IPv6 Neighbor Discovery is actually a subset of the ICMPv6 protocol. It uses the same protocol number (58) and syntax as the basic ICMPv6 messages, but is specified in its own standard. Neighbor Discovery was originally defined in RFC 1920, “Neighbor Discovery for IP version 6 (IPv6)”, August 1996.
RFC 1920 was replaced by RFC 2461 “Neighbor Discovery for IP version 6 (IPv6)”, December 1998. This in turn was replaced by RFC 4861, “Neighbor Discovery for IP version 6 (IPv6)”, September 2007, which is the current version.
RFC 4861 states the purpose of Neighbor Discovery as follows:
“IPv6 nodes on the same link use Neighbor Discovery to discover each other’s presence, to determine each other’s link-layer addresses, to find routers and to maintain reachability information about the paths to active neighbors.”
Neighbor Discovery (ND) is one of the key components of IPv6. It has no exact equivalent in IPv4, although some of the mechanisms in IPv4 were similar (but mostly without the full functionality of the IPv6 mechanisms). ND replaces ARP (Address Resolution Protocol), ICMPv4 Router Discovery and ICMPv4 Redirect. There is no official IPv4 equivalent to Neighbor Unreachability Detection (NUD), although both Microsoft and Linux have implemented IPv4 functionality very similar to IPv6’s NUD in their recent releases.
Router Discovery is a part of the base IPv6 protocol set, so there is no need to “snoop” the routing protocols to perform this function (as is done with IPv4).
There are five messages used in Neighbor Discovery. A Neighbor Discovery message is a short block of binary data with well defined fields.
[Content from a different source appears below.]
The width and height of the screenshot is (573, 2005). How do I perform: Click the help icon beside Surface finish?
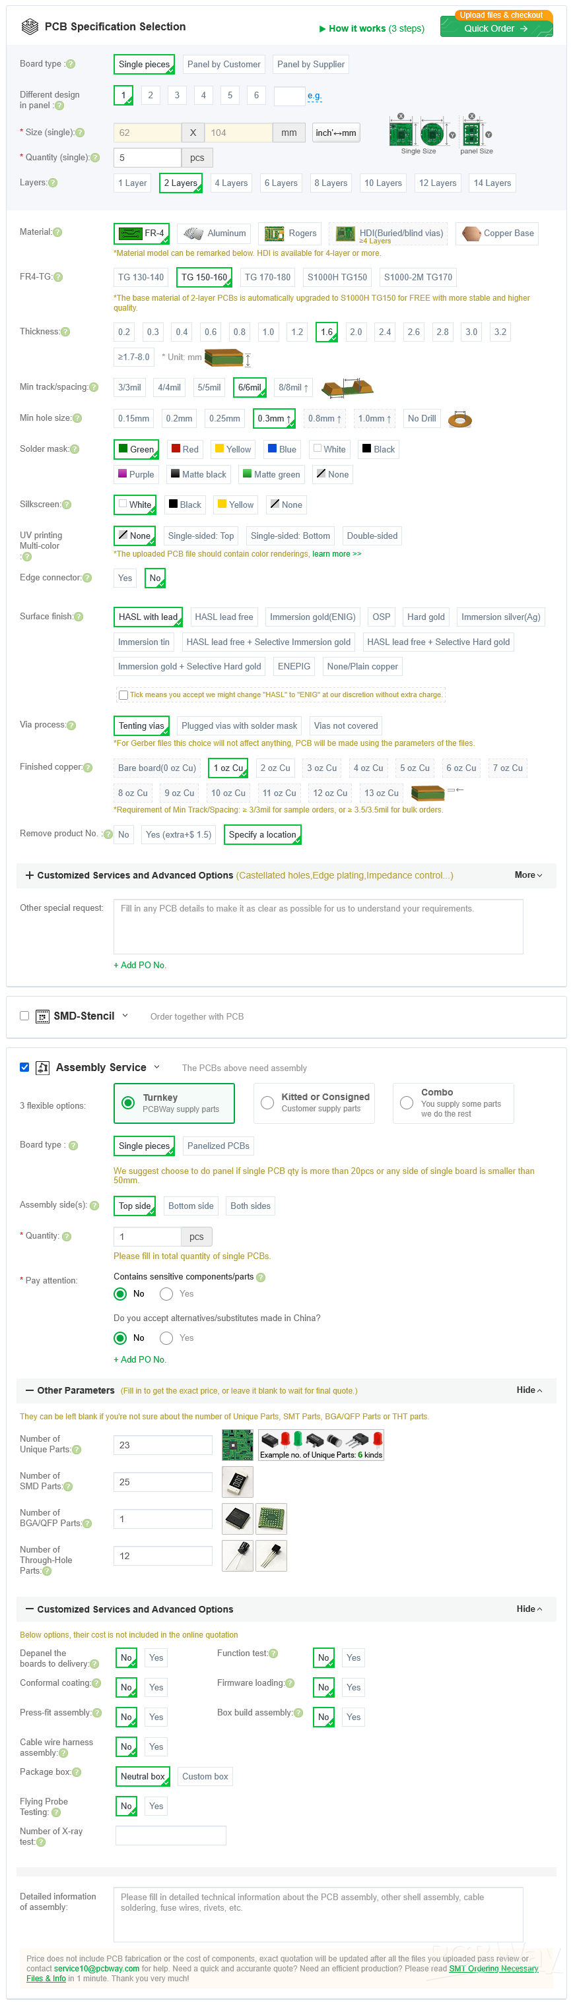pyautogui.click(x=79, y=616)
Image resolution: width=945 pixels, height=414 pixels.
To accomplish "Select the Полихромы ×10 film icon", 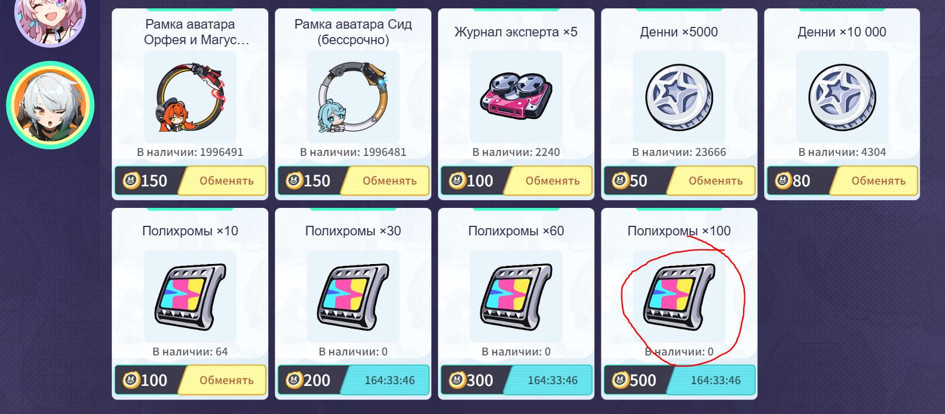I will (x=190, y=296).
The fields are defined by the offset of the start of the block from the beginning of the message, and the length of the field in bits.
There are five options that are used in the various messages, that are inserted in the options field of a message. A Neighbor Discovery option is a short block of binary data that is incorporated into the option field of a Neighbor Discovery message. The options also have fields, similar to the messages. They include:
There are nine mechanisms that use the above messages and options. Some of these overlap (e.g. Stateless Address Autoconfiguration includes Router Discovery, Prefix Discovery and Parameter Discovery). These mechanisms are as follows:
All ND mechanisms are Link-Local (they take place only within the local link or subnet – ND messages don’t cross routers). They use only Link-Local Unicast addresses (from fe80::/64) and Link-Local Multicast addresses. The Hop Limit field in the Packet Header of all ND messages is set to 255 (the maximum possible value of an 8 bit field). If someone injects an ND message from outside the current link, there is no possible way for the Hop Limit to be 255 after it crosses the router into the Local Link. If a hacker sets the Hop Limit to 255, it will be 254 after crossing the router. If a hacker sets the Hop Limit to 0, the router will discard it upon receipt instead of forwarding it. This prevents a whole class of hacking attacks. It is still possible for a compromised node in the Local Link to send bogus ND messages, but this requires compromising at least one internal node.
In IPv4, ARP is used for Address Resolution (mapping IP addresses to Link Layer addresses). There is no way to protect ARP, so it is the target of many effective hacking attacks. Since ND Address Resolution is in the Internet Layer (instead of the Link Layer, as ARP is), it can be protected with IPsec AH and/or ESP. There is a recent standard, RFC 3971, “Secure Neighbor Discovery (SEND)”, March 2005, that specifies a secure version of ND using public key infrastructure (or other security mechanisms). SEND is even better than ND protected with IPsec, but is not yet widely implemented (in particular, Microsoft has chosen not to implement it in Windows).
Every ND packet begins with a basic IPv6 Packet Header with IPv6 Link-Local source and destination addresses. The basic IPv6 Packet Header can be followed by zero or more Packet Header Extensions (e.g. IPsec AH and IPsec ESP). The Next Header field of the Packet Header (or final Extension Header) contains the value 58 (the same value as for ICMPv6). The checksum field of ND messages is handled the same as with any ICMPv6 message, and unlike ICMPv4 messages, incorporates a pseudo header that contains information from the IPv6 basic Packet Header.
Most ND messages are sent to a multicast address, either all nodes in local link (ff02::1) or all routers in local link (ff02::2). This allows all nodes (or routers) to listen in to most transmissions, and update their tables if necessary, whether or not the message was intended for them. The Neighbor Solicitation message (if used to obtain the Link Layer address of another node) is sent using the Solicited Node multicast address of that node, so that only that node (and maybe a small handful of others) will receive it.